PASSAGE FOR REVIEW:
====
SEPTA is expediting a plan to get rid of a troubled fleet of all-electric buses after a massive fire damaged dozens of vehicles Thursday morning on a lot within the authority’s Nicetown maintenance facility.
Investigators told SEPTA on Friday that the blaze was an electric fire caused by a lithium-ion battery, the energy storage devices used in buses manufactured by Proterra, authority spokesperson Andrew Busch told Metro.
Employees at the adjacent SEPTA Roberts railroad yard noticed the flames at around 6:15 a.m. Thursday, according to authorities. The fire broke out in an area of the Midvale depot where the authority stores decommissioned buses, officials said.
Eventually, the incident grew to a three-alarm incident, prompting the response of 150 fire personnel. SEPTA, the Philadelphia Parking Authority and the city’s Office of Emergency Management towed away unaffected buses to allow crews to access the flames and prevent further spread, according to authorities.
The blaze was considered under control by 8:10 a.m., the Fire Department noted. No injuries have been reported.
====
RECORDS SHOWN:
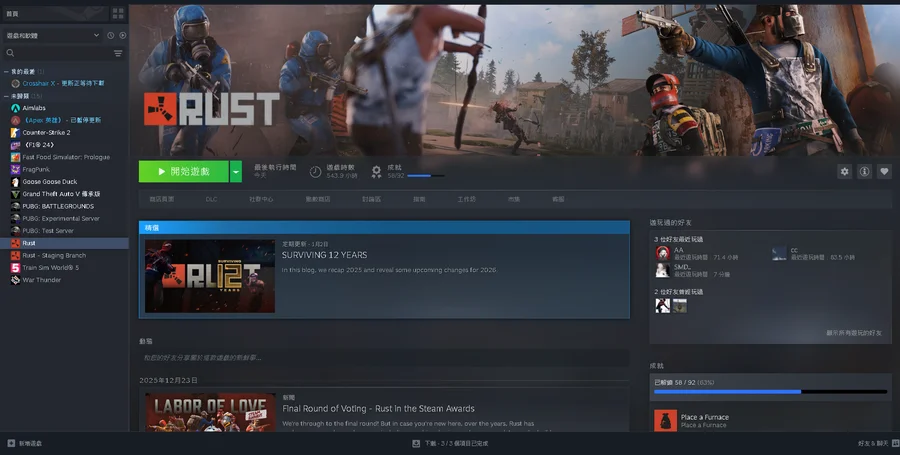The image size is (900, 455).
Task: Open the library filter options icon
Action: [x=118, y=53]
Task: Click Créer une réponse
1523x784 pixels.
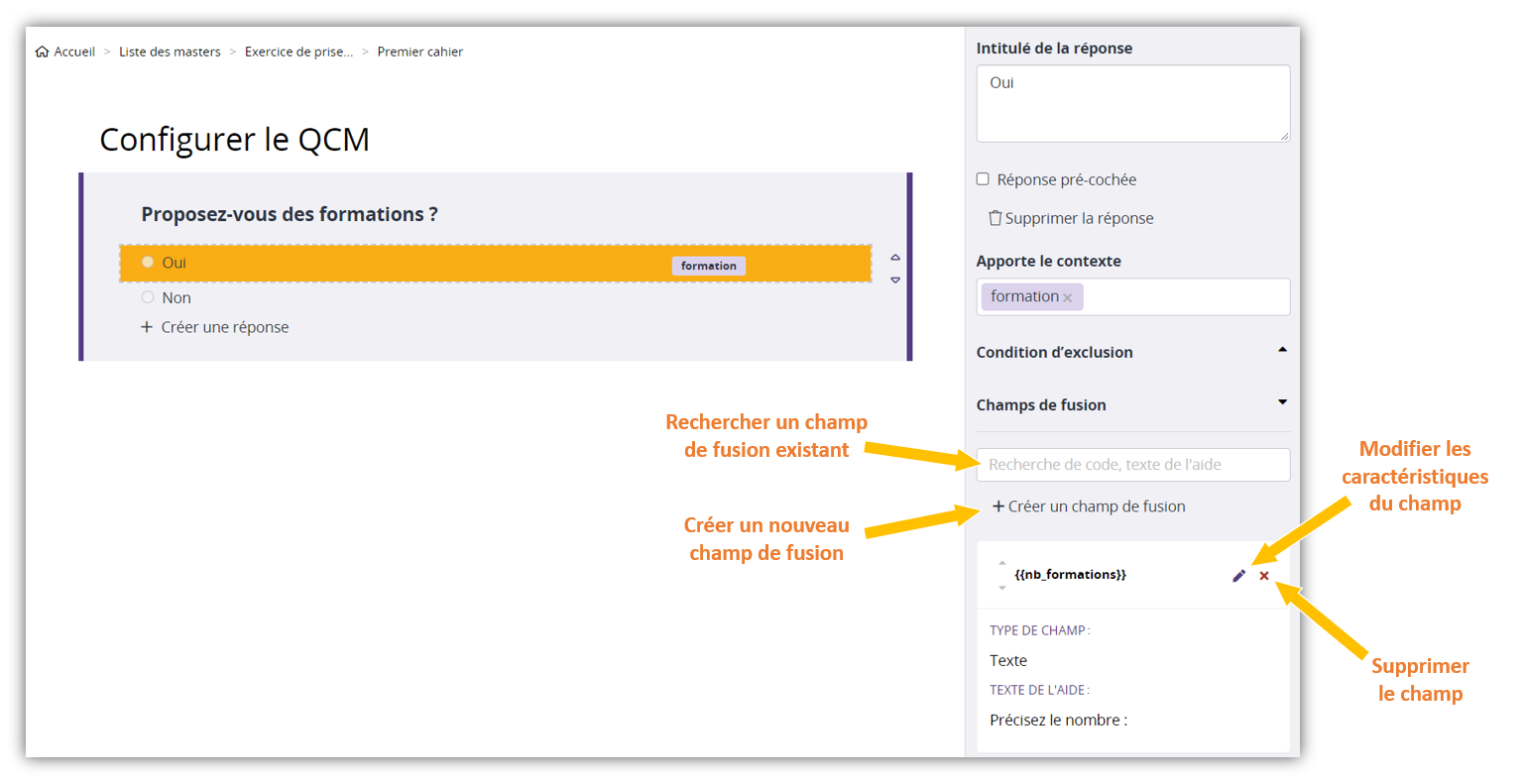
====
ASSIGNED TASK A:
According to the report on the SEPTA bus fire, at about what time did employees at the Roberts railroad yard notice the flames?
ASSIGNED TASK B:
Reproduce part of the report on the SEPTA bus fire word for word, beginning at the words "SEPTA is expediting" and stopping after the words "Nicetown maintenance facility.".
The rows are not needed for this work.

SOLUTION A:
Around 6:15 a.m. Thursday.

SOLUTION B:
SEPTA is expediting a plan to get rid of a troubled fleet of all-electric buses after a massive fire damaged dozens of vehicles Thursday morning on a lot within the authority’s Nicetown maintenance facility.